The increase in the number of games available has increased the pressure on the market considerably in the last couple of years, and as a result, buyers are getting more canny.  Backers are more discriminating on KickStarter, and it is becoming harder to get market penetration with an original product.  As a result, in the last year, there has been a noticeable increase in the number of reprints, deluxe editions and revisions of popular games.

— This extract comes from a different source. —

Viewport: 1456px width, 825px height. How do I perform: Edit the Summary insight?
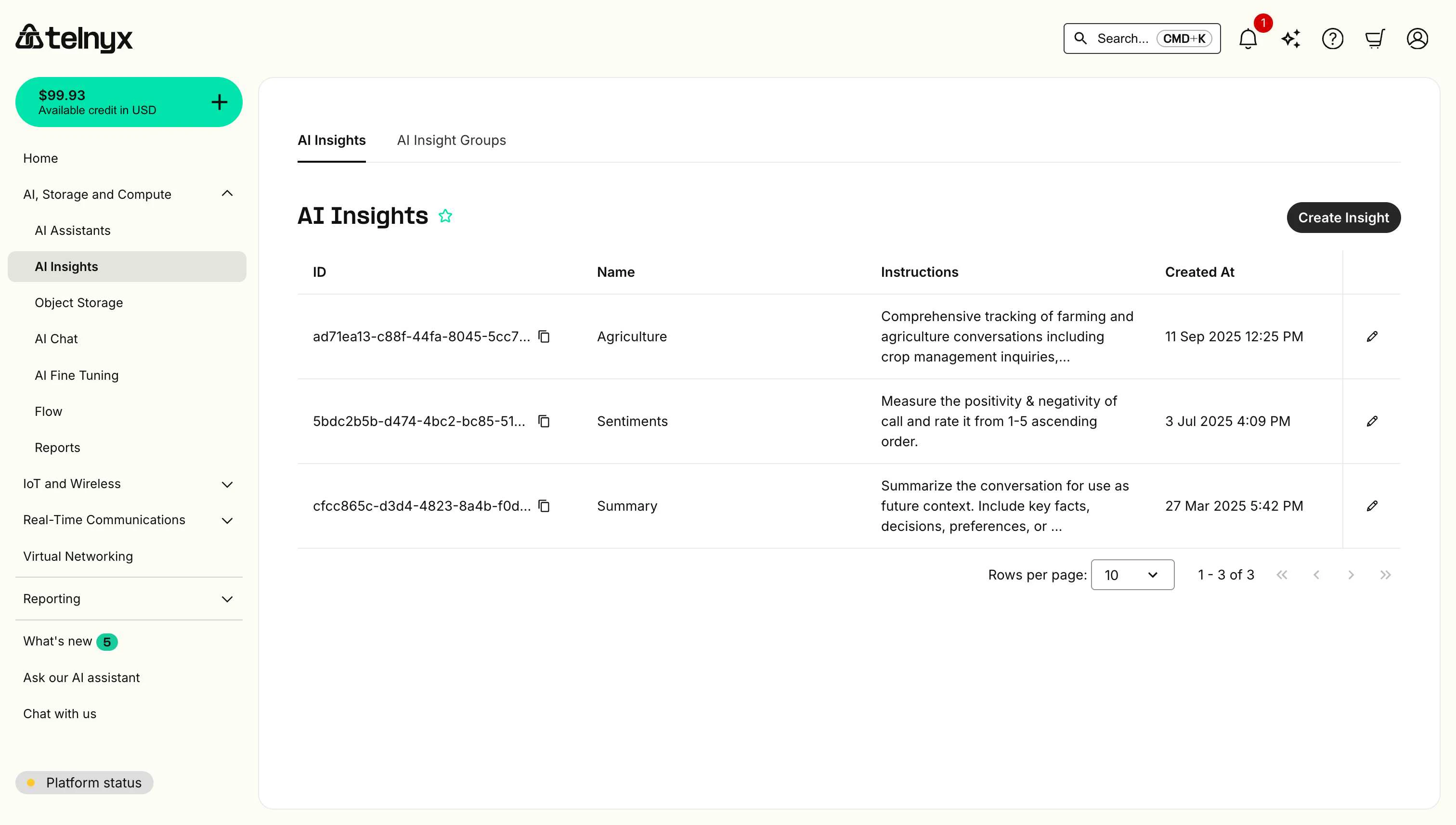[x=1372, y=505]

Power Grid Deluxe: Europe/North America
– Image by boardGOATS

The explanation for this is relatively simple.  When a game becomes scarce, the price rises.  This creates its own frenzy of people calling for a reprint.  In turn, this raises the profile of this now unavailable game, fanning the flames of desire in those that can’t get it, and increasing the price still further.  This creates huge demand, and when the game is eventually made available, a lot of people perceive this as their only chance to obtain it.  The combination of this Fear Of Missing Out (aka “FOMO“), and the fact that people have a better idea of what they are getting, means the product is more likely to be successful than something relying solely on “the cult of the new”, reducing the risk for all parties encouraging more cautious people to take the plunge.

Yokohama
– Image by boardGOATS

The downside is that some people will already have a copy, so the problem is how to encourage them to get involved too.  One way is to provide a special edition, often including new material, or deluxe, better and, perhaps, larger components.  These often also provide a better margin for the producers, making it a win for them, in all directions.  The downside is that the box size has to be increased, partly to hold all the additional/larger content, but also to signal to everyone that the new edition is better than its predecessor.

Snowdonia
– Image by boardGOATS

Games to get a deluxe reprint in the last year include, Luna, Snowdonia, Glen More, Cleopatra and the Society of Architects and Age of Steam, with Rococo, Lords of Vegas, K2, and CliniϽ coming in the next twelve months or so.  These editions are truly beautiful and delightful to play with, but some of the boxes are enormous, especially when compared with their original editions.  This makes them a problem to store, but more importantly, they are much less transportable and therefore less likely to be taken to games nights.

Glen More
– Image by boardGOATS

If the likelihood of games being played is dependent on them travelling, “box inflation” reduces the chance of them being played.  This is a great shame, because these deluxe editions are really lovely to play and have had a lot of time and money invested in them.